> EXCERPT PROVIDED
* * *
AN advice charity bracing itself for a surge in people plunged into debt by the pandemic has been boosted by a Wiltshire Community Foundation grant.
Wiltshire Citizens Advice Bureau has been awarded £21,900 from the community foundation’s Coronavirus Response Fund, which has now raised more than £950,000 and distributed more than £600,000 to 167 groups.
The grant will help fund a new member of staff to bolster the charity when furlough changes for more than 70,000 people in Wiltshire next month and more firms are faced with having to make staff redundant.
Chief executive Suzanne Wigmore said the service, which has offices in Devizes, Chippenham, Trowbridge and Salisbury, expects to see people unexpectedly facing mounting bills and mortgage arrears when their jobs vanish.
“We are going to be seeing a new client group in the coming months,” she said. “We’ve had more than 100,000 people in Wiltshire who have either been furloughed, made a new claim for Universal Credit or been supported by the government’s self-employed scheme and a lot of them are in the ‘we never thought it would happen to us’ group.
“It will include people who have been working in hospitality, in shops or on zero hours contracts, and also those who have been on a high income but also have high outgoings to match it.”
* * *
> DATASET ENTRIES
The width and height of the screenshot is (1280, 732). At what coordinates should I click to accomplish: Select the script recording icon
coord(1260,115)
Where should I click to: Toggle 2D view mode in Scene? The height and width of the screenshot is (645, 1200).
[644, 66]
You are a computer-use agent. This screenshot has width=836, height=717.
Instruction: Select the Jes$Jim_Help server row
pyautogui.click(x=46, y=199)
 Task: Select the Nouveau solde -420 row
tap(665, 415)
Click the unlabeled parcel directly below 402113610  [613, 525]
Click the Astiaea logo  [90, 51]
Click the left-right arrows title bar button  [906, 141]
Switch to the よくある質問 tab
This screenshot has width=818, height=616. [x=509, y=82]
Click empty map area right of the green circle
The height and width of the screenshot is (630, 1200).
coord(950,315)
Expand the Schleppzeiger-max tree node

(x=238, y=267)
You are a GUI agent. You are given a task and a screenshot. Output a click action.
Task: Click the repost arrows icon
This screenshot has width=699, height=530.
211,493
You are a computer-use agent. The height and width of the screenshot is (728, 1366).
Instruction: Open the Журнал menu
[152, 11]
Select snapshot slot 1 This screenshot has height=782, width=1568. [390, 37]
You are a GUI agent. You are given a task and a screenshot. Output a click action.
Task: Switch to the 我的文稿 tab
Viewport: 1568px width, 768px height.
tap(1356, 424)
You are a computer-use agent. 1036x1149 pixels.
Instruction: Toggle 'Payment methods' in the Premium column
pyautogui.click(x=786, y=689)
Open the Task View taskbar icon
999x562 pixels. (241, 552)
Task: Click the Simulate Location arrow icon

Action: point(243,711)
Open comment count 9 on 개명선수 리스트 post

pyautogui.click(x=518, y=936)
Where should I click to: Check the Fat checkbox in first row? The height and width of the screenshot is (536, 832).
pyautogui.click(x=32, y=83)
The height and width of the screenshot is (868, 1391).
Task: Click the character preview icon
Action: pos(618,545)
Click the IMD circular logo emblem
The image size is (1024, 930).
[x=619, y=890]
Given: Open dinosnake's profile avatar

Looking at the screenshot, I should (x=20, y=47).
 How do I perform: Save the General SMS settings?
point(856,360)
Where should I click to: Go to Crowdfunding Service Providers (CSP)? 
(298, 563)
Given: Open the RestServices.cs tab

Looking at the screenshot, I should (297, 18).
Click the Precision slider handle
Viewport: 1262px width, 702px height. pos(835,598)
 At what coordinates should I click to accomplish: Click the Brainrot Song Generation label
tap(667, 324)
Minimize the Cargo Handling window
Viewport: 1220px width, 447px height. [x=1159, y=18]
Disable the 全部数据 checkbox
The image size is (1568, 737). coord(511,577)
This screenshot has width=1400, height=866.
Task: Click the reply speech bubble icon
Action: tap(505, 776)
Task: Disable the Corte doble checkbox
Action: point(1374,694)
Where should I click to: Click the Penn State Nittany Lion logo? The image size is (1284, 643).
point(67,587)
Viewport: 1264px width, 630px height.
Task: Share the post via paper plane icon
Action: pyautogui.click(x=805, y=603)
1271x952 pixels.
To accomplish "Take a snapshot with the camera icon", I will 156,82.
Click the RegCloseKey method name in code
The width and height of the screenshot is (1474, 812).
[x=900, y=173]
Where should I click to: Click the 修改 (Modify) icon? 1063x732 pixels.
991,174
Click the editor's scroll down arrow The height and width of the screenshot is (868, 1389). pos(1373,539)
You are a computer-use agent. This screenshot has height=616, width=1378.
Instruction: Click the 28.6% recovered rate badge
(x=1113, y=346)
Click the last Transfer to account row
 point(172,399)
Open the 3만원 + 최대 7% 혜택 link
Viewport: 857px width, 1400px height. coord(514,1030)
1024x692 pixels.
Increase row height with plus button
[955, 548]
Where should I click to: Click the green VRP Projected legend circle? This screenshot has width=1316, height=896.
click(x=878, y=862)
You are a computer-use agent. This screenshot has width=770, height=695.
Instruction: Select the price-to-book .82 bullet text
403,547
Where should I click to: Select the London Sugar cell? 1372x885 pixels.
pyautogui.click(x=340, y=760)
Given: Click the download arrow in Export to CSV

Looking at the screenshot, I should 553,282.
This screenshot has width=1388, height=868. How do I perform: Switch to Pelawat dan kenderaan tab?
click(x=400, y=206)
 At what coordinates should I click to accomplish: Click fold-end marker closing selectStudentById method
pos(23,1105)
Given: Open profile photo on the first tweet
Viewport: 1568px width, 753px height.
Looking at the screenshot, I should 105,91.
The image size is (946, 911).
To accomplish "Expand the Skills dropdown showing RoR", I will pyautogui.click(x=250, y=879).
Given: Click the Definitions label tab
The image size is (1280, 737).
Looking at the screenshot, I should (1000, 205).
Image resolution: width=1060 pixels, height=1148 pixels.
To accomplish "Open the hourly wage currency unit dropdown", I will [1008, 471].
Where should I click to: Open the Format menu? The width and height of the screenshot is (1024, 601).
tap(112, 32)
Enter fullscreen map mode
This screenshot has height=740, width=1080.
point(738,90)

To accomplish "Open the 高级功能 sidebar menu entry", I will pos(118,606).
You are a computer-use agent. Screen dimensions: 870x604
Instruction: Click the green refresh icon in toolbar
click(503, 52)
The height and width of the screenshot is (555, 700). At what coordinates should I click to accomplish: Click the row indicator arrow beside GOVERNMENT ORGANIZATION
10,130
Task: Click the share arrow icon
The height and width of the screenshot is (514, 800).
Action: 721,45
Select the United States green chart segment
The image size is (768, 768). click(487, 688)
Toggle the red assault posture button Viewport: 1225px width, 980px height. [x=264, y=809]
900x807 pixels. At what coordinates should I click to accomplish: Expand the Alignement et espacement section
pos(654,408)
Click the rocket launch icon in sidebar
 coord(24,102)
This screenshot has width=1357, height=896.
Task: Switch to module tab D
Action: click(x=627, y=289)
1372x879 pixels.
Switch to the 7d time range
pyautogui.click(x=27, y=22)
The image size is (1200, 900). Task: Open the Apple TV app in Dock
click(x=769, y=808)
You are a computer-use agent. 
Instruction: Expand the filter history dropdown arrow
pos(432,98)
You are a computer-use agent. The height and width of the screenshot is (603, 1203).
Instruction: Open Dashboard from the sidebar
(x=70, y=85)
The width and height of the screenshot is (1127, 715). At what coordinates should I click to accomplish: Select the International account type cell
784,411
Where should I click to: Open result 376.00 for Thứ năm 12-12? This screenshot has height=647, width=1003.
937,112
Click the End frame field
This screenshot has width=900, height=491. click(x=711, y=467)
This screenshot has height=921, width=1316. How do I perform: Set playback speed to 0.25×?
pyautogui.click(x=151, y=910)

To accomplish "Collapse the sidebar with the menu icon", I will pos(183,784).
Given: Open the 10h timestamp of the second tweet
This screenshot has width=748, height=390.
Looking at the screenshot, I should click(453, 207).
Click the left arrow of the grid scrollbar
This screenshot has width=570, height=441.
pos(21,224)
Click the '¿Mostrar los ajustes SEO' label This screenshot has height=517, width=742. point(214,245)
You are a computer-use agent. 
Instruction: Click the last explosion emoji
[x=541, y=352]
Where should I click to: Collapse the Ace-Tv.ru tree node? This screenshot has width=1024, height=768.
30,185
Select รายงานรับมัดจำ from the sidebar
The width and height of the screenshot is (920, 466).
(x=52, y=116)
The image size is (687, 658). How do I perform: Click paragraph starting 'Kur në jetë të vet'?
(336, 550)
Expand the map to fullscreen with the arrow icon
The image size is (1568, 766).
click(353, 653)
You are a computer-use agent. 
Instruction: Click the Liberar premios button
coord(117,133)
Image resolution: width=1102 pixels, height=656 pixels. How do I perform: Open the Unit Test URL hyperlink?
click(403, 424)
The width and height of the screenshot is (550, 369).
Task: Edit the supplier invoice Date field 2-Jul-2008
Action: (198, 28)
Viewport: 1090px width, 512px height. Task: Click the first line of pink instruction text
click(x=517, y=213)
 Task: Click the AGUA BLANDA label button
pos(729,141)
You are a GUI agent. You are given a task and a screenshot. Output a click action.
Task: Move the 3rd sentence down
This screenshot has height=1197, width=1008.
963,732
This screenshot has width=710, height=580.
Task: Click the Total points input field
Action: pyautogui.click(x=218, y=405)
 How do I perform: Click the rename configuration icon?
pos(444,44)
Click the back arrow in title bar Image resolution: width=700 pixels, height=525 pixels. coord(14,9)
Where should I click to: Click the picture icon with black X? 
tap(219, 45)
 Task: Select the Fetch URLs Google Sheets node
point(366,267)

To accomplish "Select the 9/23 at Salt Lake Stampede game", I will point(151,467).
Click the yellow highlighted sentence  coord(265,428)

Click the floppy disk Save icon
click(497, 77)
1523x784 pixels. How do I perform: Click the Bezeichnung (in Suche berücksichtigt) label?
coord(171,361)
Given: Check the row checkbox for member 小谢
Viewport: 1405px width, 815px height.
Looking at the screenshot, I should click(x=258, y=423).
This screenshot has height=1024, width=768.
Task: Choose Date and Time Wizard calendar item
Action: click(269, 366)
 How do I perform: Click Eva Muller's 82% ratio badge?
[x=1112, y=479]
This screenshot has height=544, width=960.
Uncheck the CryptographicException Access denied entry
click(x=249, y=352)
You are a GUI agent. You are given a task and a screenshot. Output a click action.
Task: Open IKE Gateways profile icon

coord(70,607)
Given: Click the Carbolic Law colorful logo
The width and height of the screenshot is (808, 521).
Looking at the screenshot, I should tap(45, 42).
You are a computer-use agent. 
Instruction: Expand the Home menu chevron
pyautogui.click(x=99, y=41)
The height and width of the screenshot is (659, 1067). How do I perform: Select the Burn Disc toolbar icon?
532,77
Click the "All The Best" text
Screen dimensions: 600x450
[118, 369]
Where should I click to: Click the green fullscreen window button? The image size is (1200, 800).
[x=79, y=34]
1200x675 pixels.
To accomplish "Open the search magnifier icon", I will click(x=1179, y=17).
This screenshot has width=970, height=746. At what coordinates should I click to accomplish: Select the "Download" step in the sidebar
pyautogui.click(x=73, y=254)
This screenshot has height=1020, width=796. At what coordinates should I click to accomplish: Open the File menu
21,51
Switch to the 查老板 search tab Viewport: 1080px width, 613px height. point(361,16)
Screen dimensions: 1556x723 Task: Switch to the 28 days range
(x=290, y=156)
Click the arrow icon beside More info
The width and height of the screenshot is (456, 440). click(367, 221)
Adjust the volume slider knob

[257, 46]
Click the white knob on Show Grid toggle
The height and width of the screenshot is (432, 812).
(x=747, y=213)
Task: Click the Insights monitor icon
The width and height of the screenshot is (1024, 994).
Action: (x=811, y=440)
* * *
> EXERCISE BRIEF
From the article above on the Wiltshire Citizens Advice grant, output the passage between "Wiltshire Citizens Advice" and "their jobs vanish.", inclusive, copied word for word.

> YOUR RESPONSE
Wiltshire Citizens Advice Bureau has been awarded £21,900 from the community foundation’s Coronavirus Response Fund, which has now raised more than £950,000 and distributed more than £600,000 to 167 groups.
The grant will help fund a new member of staff to bolster the charity when furlough changes for more than 70,000 people in Wiltshire next month and more firms are faced with having to make staff redundant.
Chief executive Suzanne Wigmore said the service, which has offices in Devizes, Chippenham, Trowbridge and Salisbury, expects to see people unexpectedly facing mounting bills and mortgage arrears when their jobs vanish.